Molti bambini di oggi non saprebbero nemmeno come rispondere a questa domanda. Riesco invece a cavarmela grazie alle mie ascendenze sanvittoresi malgrado abbia sempre vissuto fin da piccolo la realtà dei mulini del mio paese, ormai da anni in disuso, come un fenomeno inesorabilmente relegato al passato. Un passato neanche così remoto se mia madre si ricorda che da bambina accompagnava suo nonno a far macinare i sacchi di farina per l'uso domestico. Quando un quintale di farina costava come un metro di casa e la presenza dei mulini era portatrice di sviluppo e prosperità.

Di fatto quei mulini rimangono fermi e appare irrealistico il loro recupero nonostante encomiabili iniziative come l’istituzione del Parco dei Mulini e della Greenway, nonostante vengano organizzate visite guidate per gli scolari e il Mulino Day, nonostante la prestigiosa corsa campestre IAAF Cinque Mulini Cross Country abbia loro regalato fama e notorietà televisiva, in realtà più all'estero che in Italia, più nell'ambito dell'atletica leggera che nel settore alimentare.

Quelle domande iniziali sono state rese anacronistiche dai cambiamenti subiti dalla moderna alimentazione. Esse si sono però attualizzate alla mia coscienza quando un amico di Canneto Pavese ex-Tenente degli Alpini mi ha accompagnato al Mulino Bruciamonti Siro di Santa Maria della Versa per acquistare un sacchetto di farina gialla di mais macinata a pietra con cui preparare un’ottima polenta decisamente più “strutturata” rispetto a quella che si può ottenere da una farina acquistata al supermercato. Una farina di cui si conosce vita, morte e miracoli a partire dal sapere che il luogo di provenienza si trova nelle vicinanze e dal conoscere personalmente la persona che ne ha coltivato e raccolto il cereale poi sottoposto a macinazione.

In una terra famosa per i vigneti e per i vini in loco prodotti ho scoperto una realtà di nicchia poco pubblicizzata ma assai apprezzata sia dai locali operatori del settore come alcuni qualificati panificatori sia dai privati.
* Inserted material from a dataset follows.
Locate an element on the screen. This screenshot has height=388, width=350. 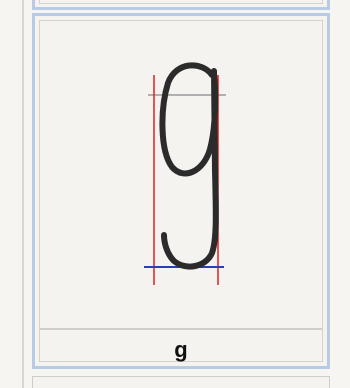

Dunque la vera notizia è che esiste ancora un mulino che funziona! Stupore, incredulità, nostalgia e speranza si sono mescolati nella mia mente vedendo il titolare destreggiarsi con maestrìa tra le cinghie di cuoio del 1936 collegate alle macine di fine Ottocento che, mosse dall'energia elettrica, producono tuttora quintali di macinato di alta qualità ogni settimana. Possibile, mi sono domandato, che una simile attività non sia più praticabile lungo l'Olona dove per giunta si potrebbe sfruttare la forza motrice dell'acqua del fiume che per secoli ha fatto ruotare in modo ecologico antiche e nobili pale? Consegno a chi di dovere queste considerazioni.

Un salto nel passato o verso il futuro?

Innegabili sarebbero i vantaggi in termini di valorizzazione dei cereali autoctoni, di produzione diretta di farine da grani antichi e di alta qualità, di sensibilizzazione della gente verso un'alimentazione più sana. È infine opportuno sgomberare il campo da quel “si infarina” inserito nel titolo purificandolo da ogni velato nonché paradossale doppio senso. A tal fine e’ necessario impegnarsi per debellare davvero il concreto rischio di infarinarsi visto che indiscutibilmente nella nostra società si consumano troppi farinacei.

Nel caso specifico dell’esempio citato, cioè il mais, siamo di fronte al grosso vantaggio di una maggiore tollerabilità e dell’assenza di glutine rispetto alla farina di grano. È doveroso però puntualizzare che le farine, anche quelle pregiate, pur non essendo zuccheri raffinati presentano comunque un alto indice glicemico e il loro consumo deve essere moderato in base alle caratteristiche del soggetto.

La Medicina Tradizionale Cinese individua inoltre nelle ore serali il minimum circadiano di energia presente nel Meridiano della Milza sul quale gravita anche il pancreas. Le farine, come tutti i carboidrati, non andrebbero quindi consumati nelle ore serali quando aumentano la loro potenzialità diabetogena né a maggior ragione in caso di predisposizione famigliare al diabete o di malattia conclamata. Le farine in genere sono inoltre correlate al rialzo di alcuni marcatori tumorali. Valgono in questo caso soprattutto le considerazioni e gli insegnamenti del prof. Umberto Veronesi dell’Istituto Europeo di Oncologia di Milano, del prof. Franco Berrino dell’Istituto Nazionale dei Tumori di Milano e della d.ssa Antonella Ferzi oncologa dell’Ospedale di Legnano.